> **Requirements**:
**a)** Answer these about the fourth-quarter 2025 market outlook:
(i) Between which two mountain ranges does it place Seattle?
(ii) What range for the 10-year rate does it call appropriate for the year?
(iii) Which sector gets the more meaningful overweight?
**b)** Extend the fourth-quarter 2025 market outlook, picking up right after its final sentence.

> **Document segment**:
■ ■ ■ ■
MARKET OUTLOOK / STRATEGY

Fourth Quarter 2025

Seattle is a beautiful port city nestled between the majestic Cascade and Olympic Mountain ranges. But Seattle is also known as the home of transformative industries including aerospace, technology, and iconic retailer brands. As we navigate a new phase of technological innovation and the accompanying disruption and uncertainty, the social and economic implications will be transformative and challenging. We embrace our roots in a city that is a major artificial intelligence hub and prepare for change.

As we turn the page to 2026, the Portfolio Management Committee anticipates moderate GDP growth, supported by abundant technological infrastructure and business investment, affluent consumer spending, and the benefits of stimulative policy from the One, Big, Beautiful Bill Act (OBBBA). We expect lower volatility relative to 2025. The approaching midterm elections should prompt less disruptive policies. The FOMC’s tilt toward the maximum employment portion of its dual mandate also encourages continued economic expansion. Inflation is likely to be stable to modestly lower.

In a period of transformation and rapid change there are risks. Labor market concerns, rising AI skepticism, and surprises around the path of inflation are on that list of risks. Geopolitical tensions and the prospect of monetary policy and Fed leadership uncertainty are additional concerns. Labor market weakness could rise even while moderate GDP growth is supported by increasing productivity and upper-income consumers. An equity market pullback, driven by stretched AI valuations, could be a negative for high-end consumers. Bifurcation of economic and financial impact between low- and high-end earners will likely continue.

Meanwhile, fixed income yields remain attractive. Rates are off their highs, but they still represent levels that are well above their 10-year averages across the curve. We expect portfolio returns to be determined primarily by coupon income. With the front end of the rates curve shaped by Fed policy, we believe a 10yr range of 3.5% to 4.75% is appropriate for the year. We plan to maintain a duration neutral bias.

An important theme for portfolio construction is diversification across sectors and issuers. It serves as a risk management lever in a tight spread environment and an alpha generator. At the sector level, we favor a modest overweight to corporates, MBS and CMBS, with a more meaningful overweight to ABS.
■ ■ ■ ■
> **Stored data**:
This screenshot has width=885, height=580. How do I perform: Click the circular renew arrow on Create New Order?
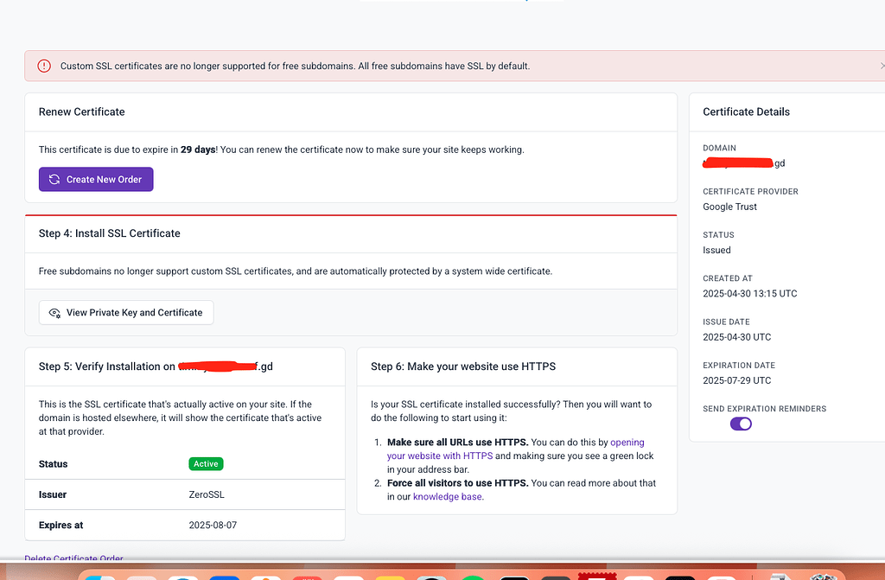click(53, 179)
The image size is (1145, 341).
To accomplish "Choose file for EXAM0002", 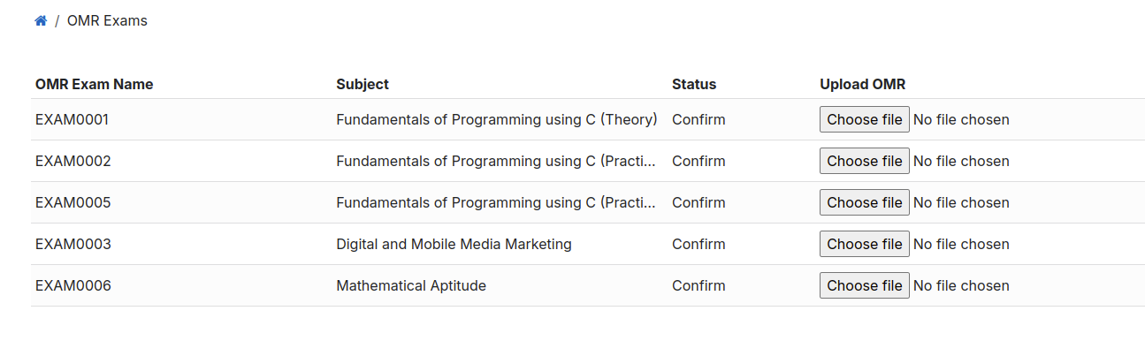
■ ■ ■ ■
> **Answer set**:
**a)**
(i) The Cascade and Olympic Mountain ranges
(ii) 3.5% to 4.75%
(iii) ABS

**b)**
We maintain a modest overweight to Corporates, with an emphasis on security selection and shorter duration maturities given tight spreads. The sector is supported by strong earnings, reduced regulatory burdens, and the favorable provisions for corporates in the OBBBA. However, we construct this overweight recognizing that corporate spreads remain tight and that supply-demand technicals will likely be challenging if elevated AI-driven issuance from the technology and utility industries continues.

We are also drawn to opportunities in Structured Products given their appealing relative value to Corporates. We expect MBS to outperform Treasuries given our expectation of lower rate volatility. We expect ABS to outperform, driven by their short duration and attractive spreads. While rising concerns over consumer delinquencies pose a risk of wider spreads, they also create an opportunity to add exposure to well-structured collateral within this shorter-duration sector. Our approach to CMBS remains opportunistic and selective, given the sector’s ongoing recovery.

DISCLOSURE

Past performance is not a guarantee or a reliable indicator of future results. Investing involves risk; principal loss is possible. Investors should carefully consider risk when investing in bonds or other securities, which include, but are not limited to, default, credit rating, interest rate, duration, prepayment, liquidity, and structural risks. Securities are also subject to general market risks due to factors that affect the overall market, which may include, but are not limited to, government actions, investor behavior, and economic conditions. Economic conditions may be influenced by liquidity risk, geopolitical risks, monetary and fiscal policy, interest rate risk, and inflation, among others. There is no guarantee that investment strategies presented will work under all market conditions. Risk management processes including diversification cannot eliminate the risk of losses nor assure the likelihood of a gain. Each investor should evaluate their ability to invest for the long-term, especially during periods of downturn or volatility in the market. Refer to the Legal & Disclosures section for additional disclaimers and disclosures regarding performance, risk, and investment process.

Information presented is for informational purposes only. It is not intended as investment advice nor an opinion or a recommendation as to the appropriateness of investing in any particular security, asset class, strategy, or product. Nothing in this publication is intended to be relied upon as a forecast or research; legal, tax, securities, or investment advice. Nothing in this publication is a solicitation of any type.

This commentary contains Pugh Capital’s opinions based on the information available at the time of the analysis. Opinions, outlook, and strategies are subject to change without notice. Statements concerning financial market trends are based on information available and current market conditions which will fluctuate. Information contained herein has been obtained from sources believed to be reliable, but not guaranteed.

This report is intended for U.S. institutional investors only. No part of this material may be modified, distributed or duplicated without the explicit permission of Pugh Capital Management.

Source: Pugh Capital, Bloomberg, and Bloomberg Indices.

As of December 31, 2025.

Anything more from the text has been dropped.